→ **Task set**
1) Change "Mega Man" to "Rockman" in the passage on Kirby games between "Not every game" and "just so Kirby.", inclusive, and give that stretch of the passage.
2) Continue the passage about Kirby games from where it stops.
====== Passage
And doesn't everyone have one game that's just... theirs?

There really is something to be said for a strong first impression.

Not every game series gets this right. Mega Man's first entry is one of his more forgettable, and I haven't met a single person who has told me that they love any of the original Monster Hunter games. It's a hard thing to do, to break out into the medium.

Kirby manages somehow. Sure, it's not perfect, but it's still a fun time. There's something rather distinct about this game. I'd say the wonderfully saccharine presentation, which is so cleanly animated, maybe. The soundtrack contributes a lot to it too. It's just so Kirby.

As an example, let's look at a contemporary Game Boy platformer - Castlevania: The Adventure. It feels so much like an obviously "downgraded" version of its console predessecors, generic and walking down a path that had already been trodden. Super Mario Land, on the other hand, hits much the same chords as Kirby does. A whole new aesthetic that was especially crafted for the Game Boy which allows it to take advantage of the system.

Kirby focuses on being adorable, and the designs are made to accommodate for the Game Boy's limitations in doing so. I think it's fairly successful. It's just a joy to look at, really, and the simple gameplay adds to all of this. He's a wonderful little puff.

Kirby's Adventure is one of the most graphically impressive games on the NES. It's so expressive - everything from the facial animations to the color choices to the backgrounds. It benefited a lot from being one of the last game to arrive in the NES' library. One of the best platformers on a system inundated with them.

Kirby: Nightmare in Dream Land is not Kirby's Adventure though. Kirby: Nightmare in Dream Land is an oddly hollow facsimile of Kirby's Adventure.
============
====== Source excerpt
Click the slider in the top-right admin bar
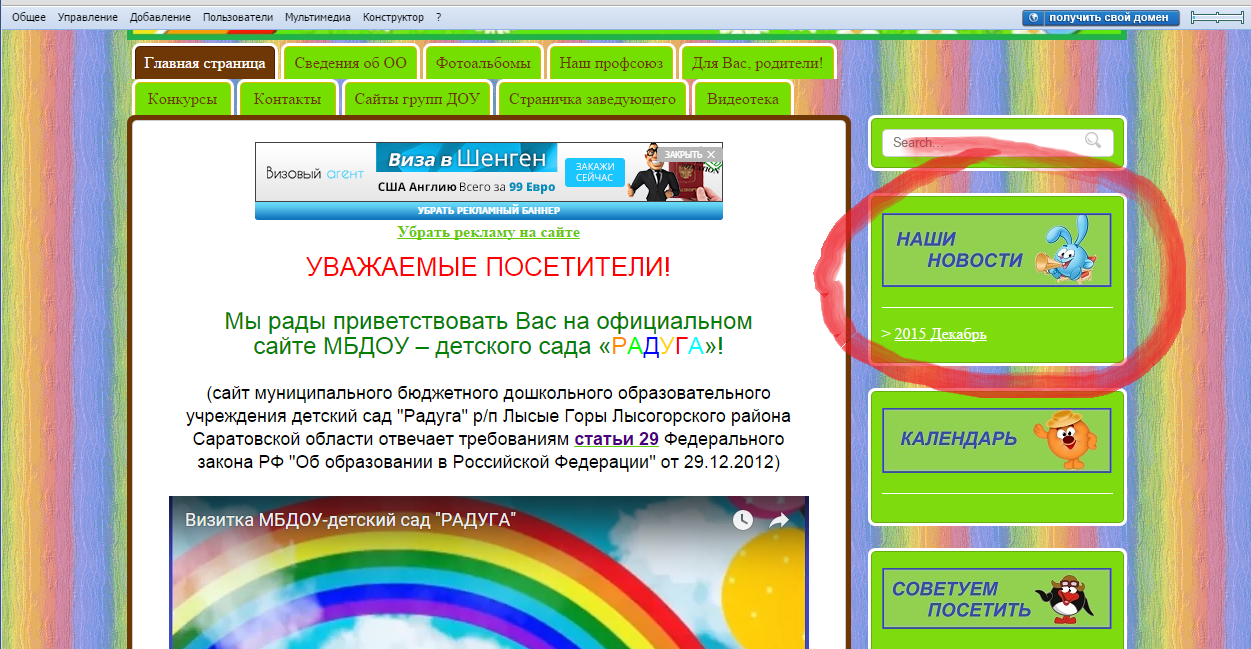This screenshot has width=1251, height=649. click(1217, 18)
============
→ **Answers to the tasks**
1)
Not every game series gets this right. Rockman's first entry is one of his more forgettable, and I haven't met a single person who has told me that they love any of the original Monster Hunter games. It's a hard thing to do, to break out into the medium.

Kirby manages somehow. Sure, it's not perfect, but it's still a fun time. There's something rather distinct about this game. I'd say the wonderfully saccharine presentation, which is so cleanly animated, maybe. The soundtrack contributes a lot to it too. It's just so Kirby.

2)
Say what you will about the original's slowdown or NES-era sensibilities. The slowdown is, indeed, removed in Nightmare in Dream Land. However, the NES-era design sensibilities aren't solved at all. It's still essentially the same game under the hood.

Which becomes especially odd when you realize that the presentation has taken a significant hit. Gone are the beautifully drawn backgrounds of the original Kirby's Adventure, replaced with ugly, dense pre-rendered backgrounds. The simplistic sprite art that conveyed so much charm and emotion is now made into a depressingly standard art style for Kirby. This is all especially jarring when the game still plays exactly like Kirby's Adventure: presentation matters so much. It looks like a GBA Kirby game, but it doesn't feel like one, and that disconnect is hard to shake while playing.

Kirby's Adventure is a game full of life and character. Kirby: Nightmare in Dream Land is a game that tries to strip that character away.

Most video game remakes don't impress me. As an example, I don't care for the "remasters" that have inundated the industry in recent memory, with all their artistic shallowness. I'd rather play something new than the same game repackaged. Kirby Super Star Ultra is no different, yet it is praised by people constantly as "one of the best remakes ever." Why?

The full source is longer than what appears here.